China will have more resilience in a trade war compared to the U.S., experts say. They explained that the Asian giant appears to have plenty of financial resources to step in and preparedly act in such situation.
The communist government in Beijing has built China into the world's second-largest economy with a state-backed form of capitalism and has expanded the nation's global reach only in the last couple of decades, according to CNBC. A major percentage of the growth came from heavy-handed policies that favoured domestic industries, which displaced more than a million people for infrastructure projects and caused worrisome levels of debt.

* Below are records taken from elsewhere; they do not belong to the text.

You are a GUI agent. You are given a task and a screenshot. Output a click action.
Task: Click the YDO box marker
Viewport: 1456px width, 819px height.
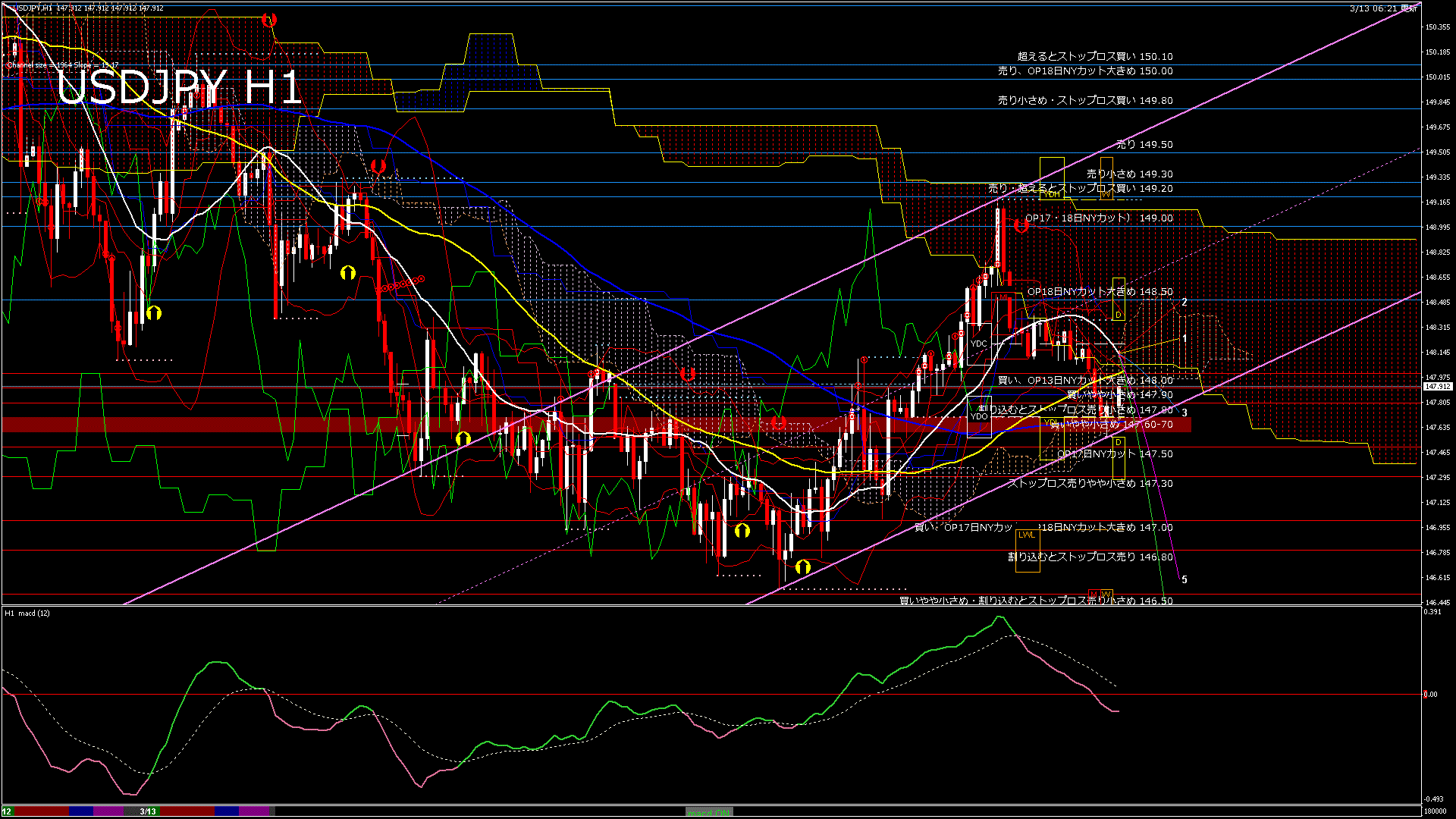pos(979,416)
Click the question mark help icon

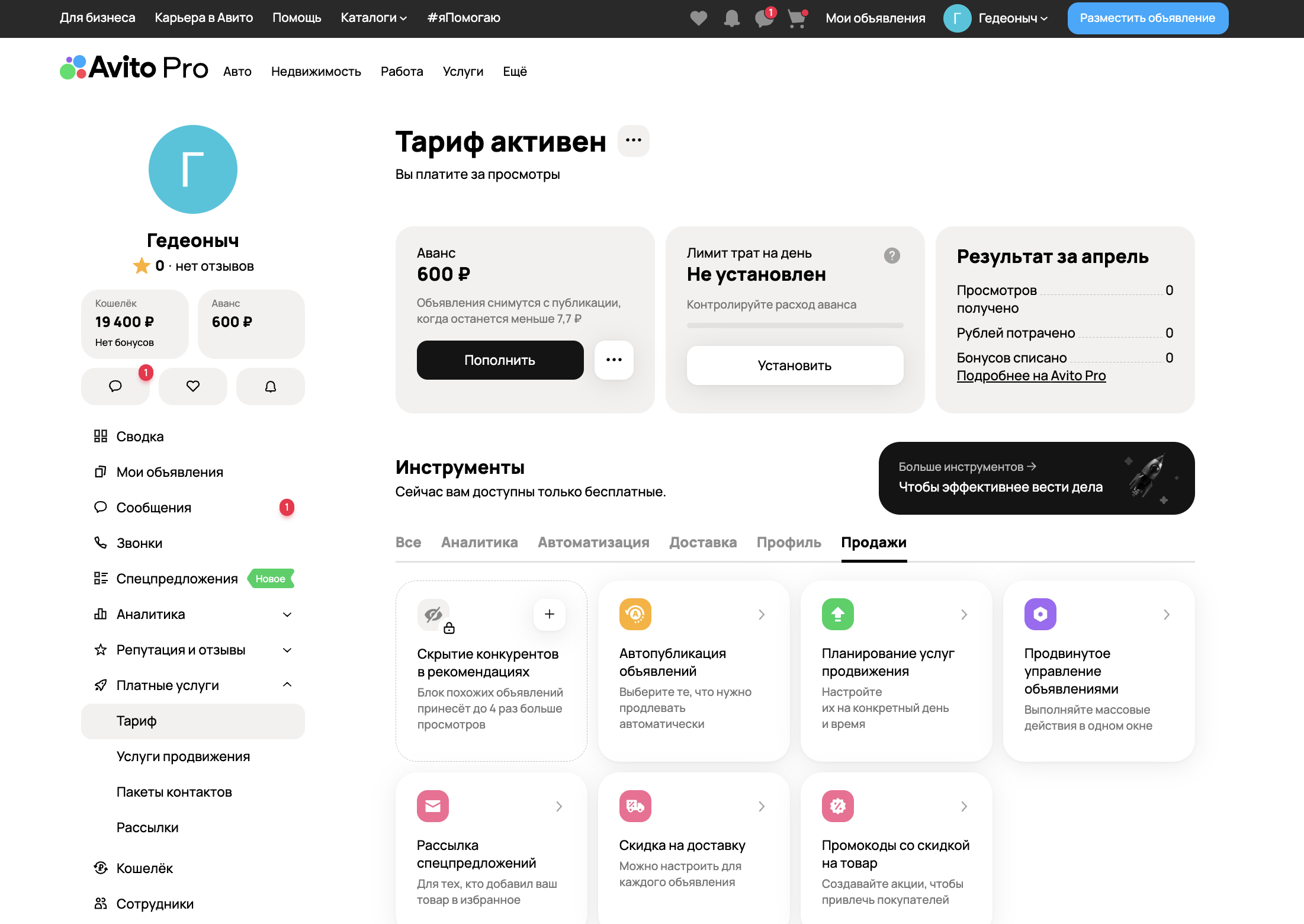892,255
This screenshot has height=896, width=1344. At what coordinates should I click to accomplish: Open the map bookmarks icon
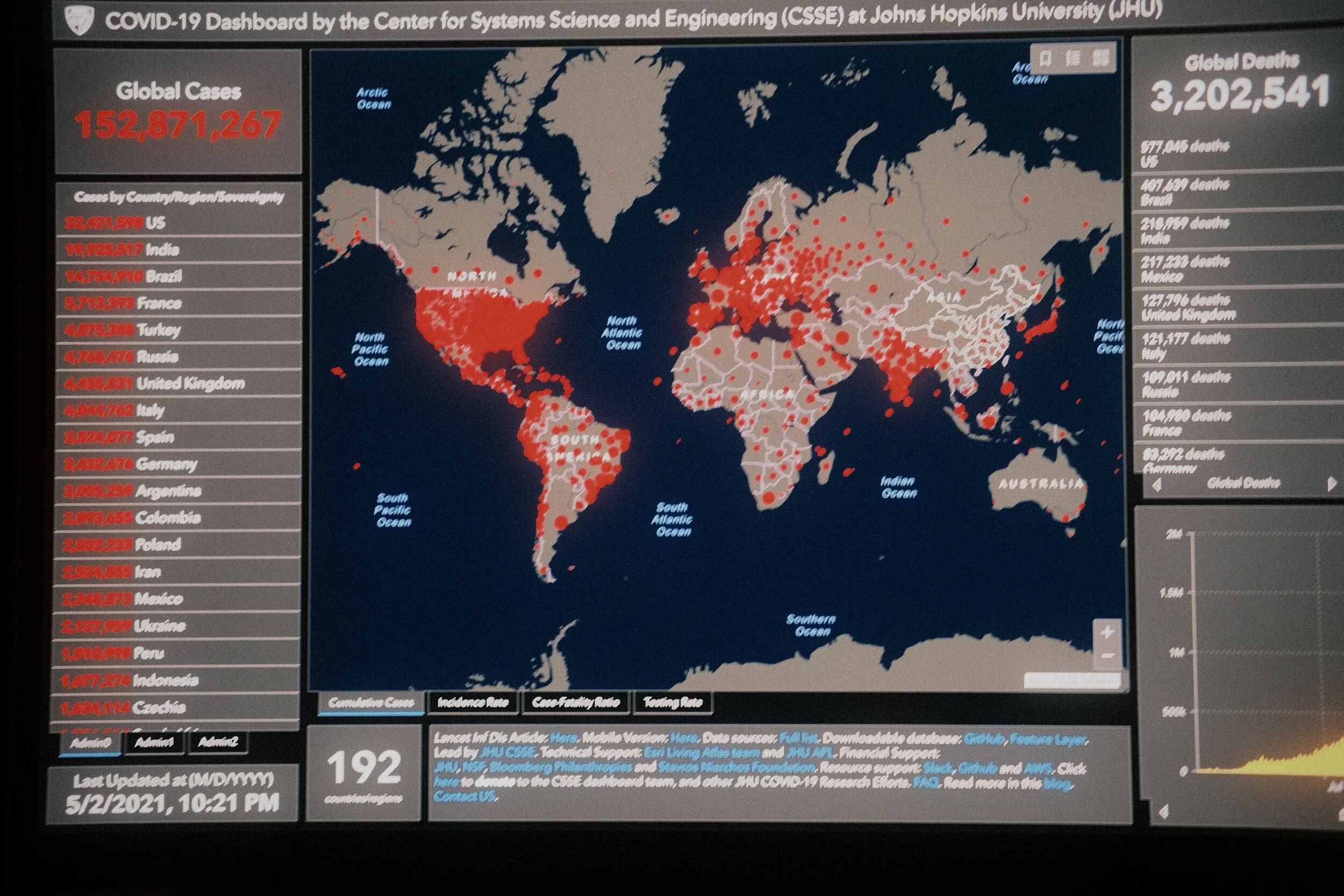click(x=1046, y=58)
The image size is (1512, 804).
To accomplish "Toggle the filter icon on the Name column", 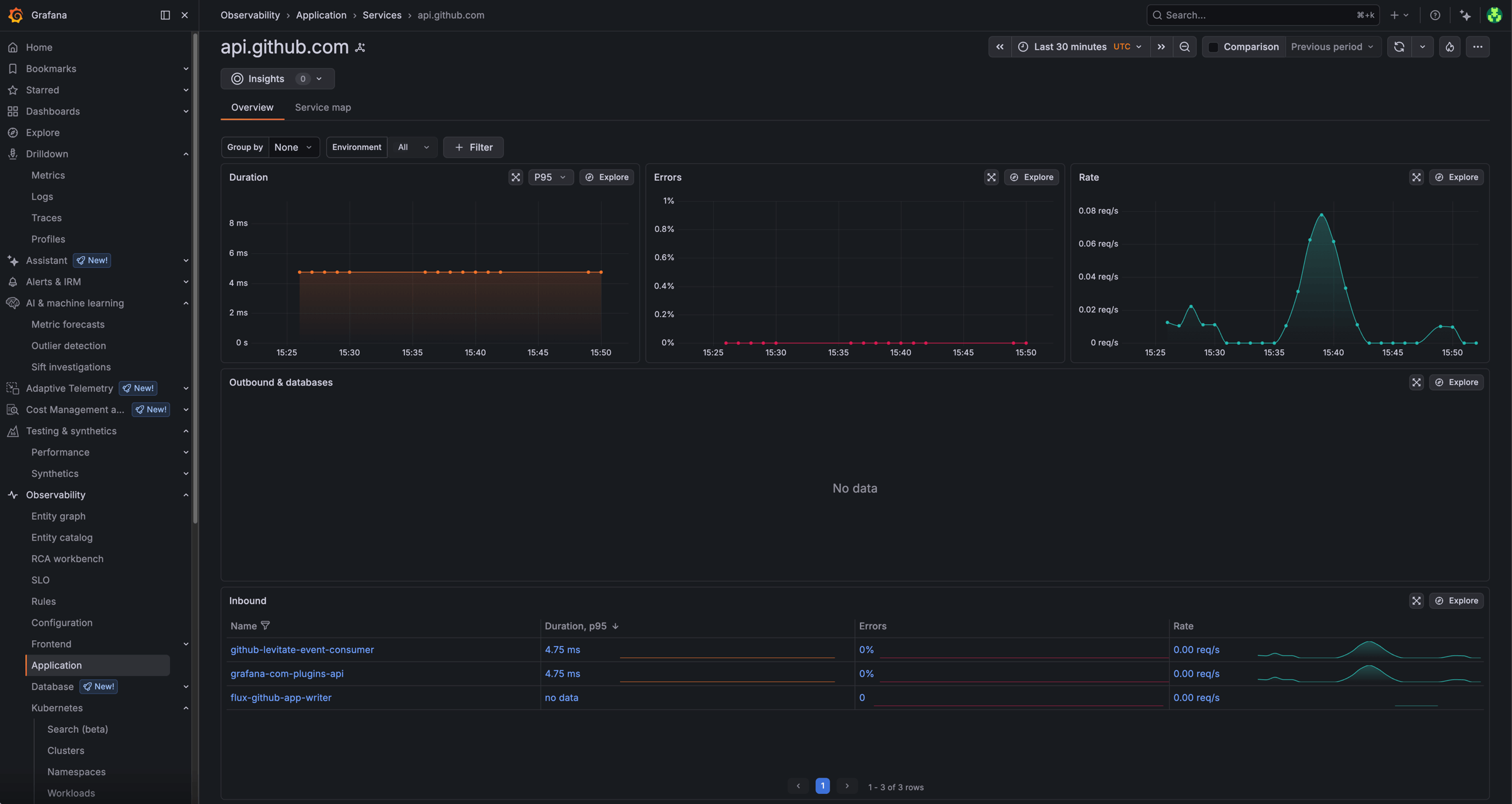I will (x=265, y=626).
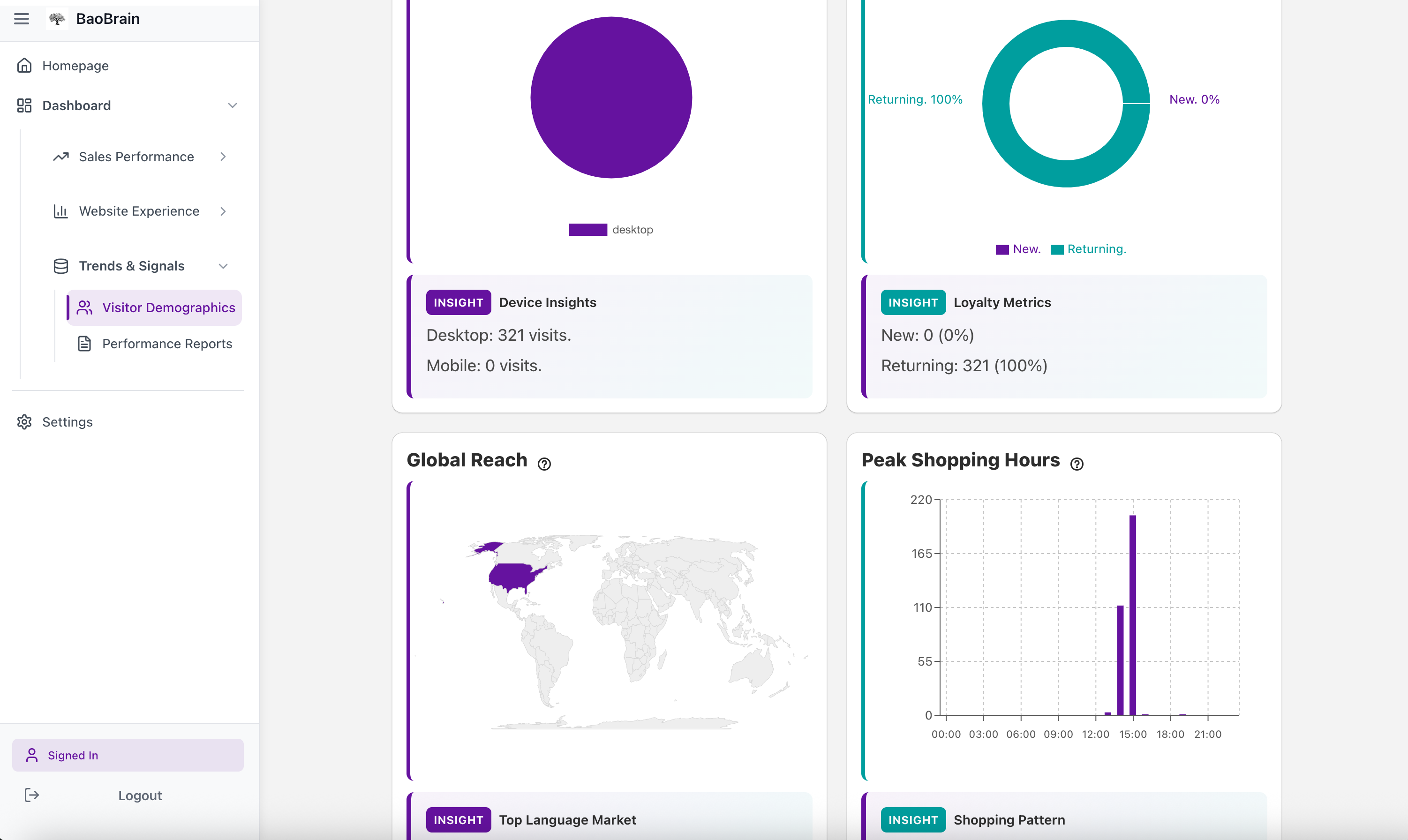
Task: Open Visitor Demographics page
Action: coord(168,308)

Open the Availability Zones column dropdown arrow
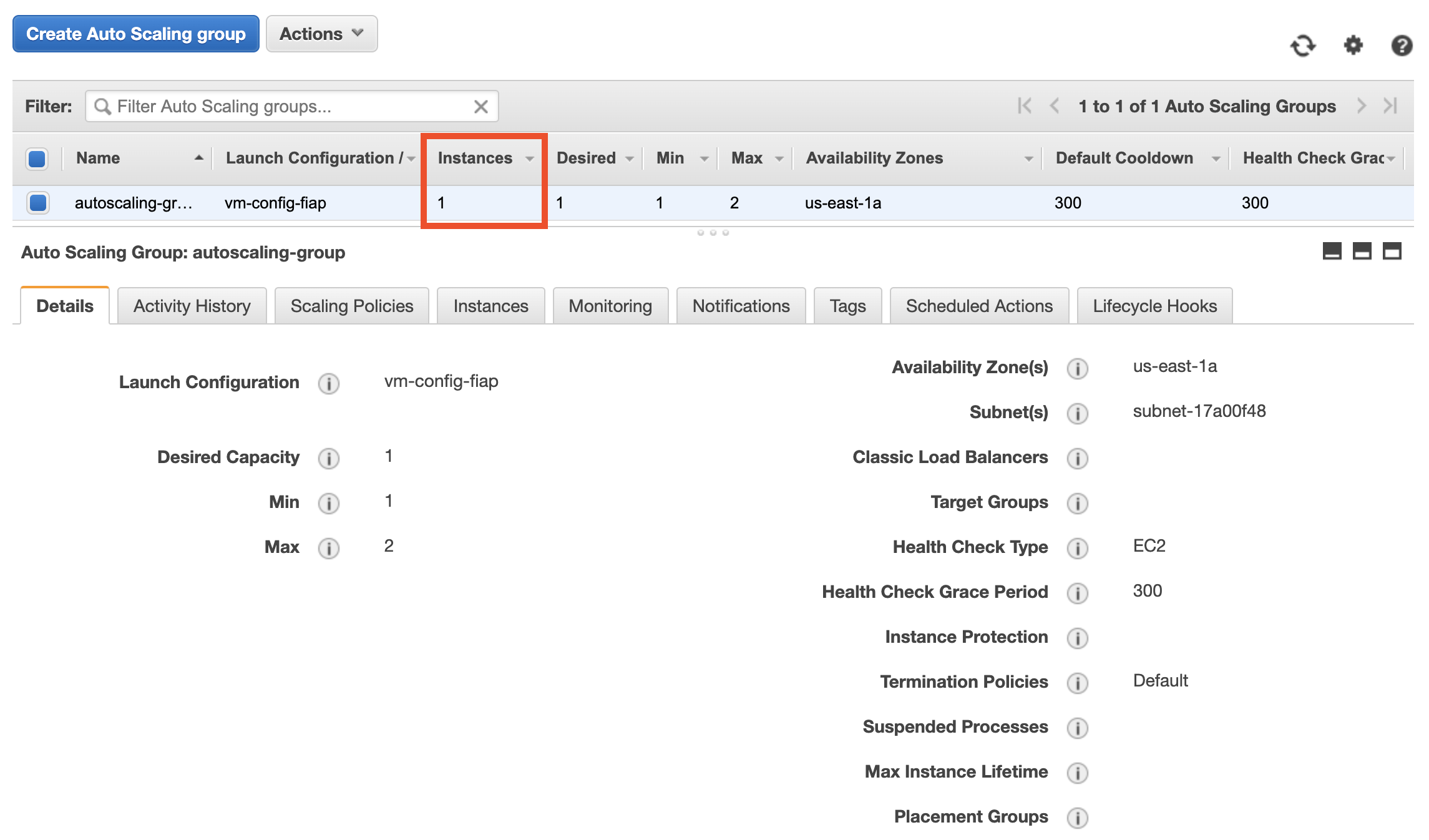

Nonetheless, the key to China's rise in trade has been access to the global market, the U.S. consumer market in particular. That makes the Asian giant vulnerable to increased tensions with the U.S.
If trade tensions escalate, the U.S. will probably get hurt from disruption of the supply chain, considering the fact that many products sold in the U.S. are partly or wholly manufactured in China. According to an estimate from the Office of the U.S. Trade Representative, China was the largest source of goods imported to the U.S.in 2015, indicating a trade deficit on U.S. can be larger than that of the Asian giant.
Experts also mentioned that there's an array of non-trade related things China could do that would enable them to persuade the trade war in a personal way. One of the ways is making China a tougher business environment for U.S. companies operating there.
However, it remains unclear whether U.S-China tensions will heat up into a trade war that will utterly decimate one party over the other. Ira Kalish, chief global economist at Deloitte, said, "I don't see trade as a zero-sum game where one country benefits while the other loses." He said that both China and U.S. will certainly continue to depend on one another, at a substantial level.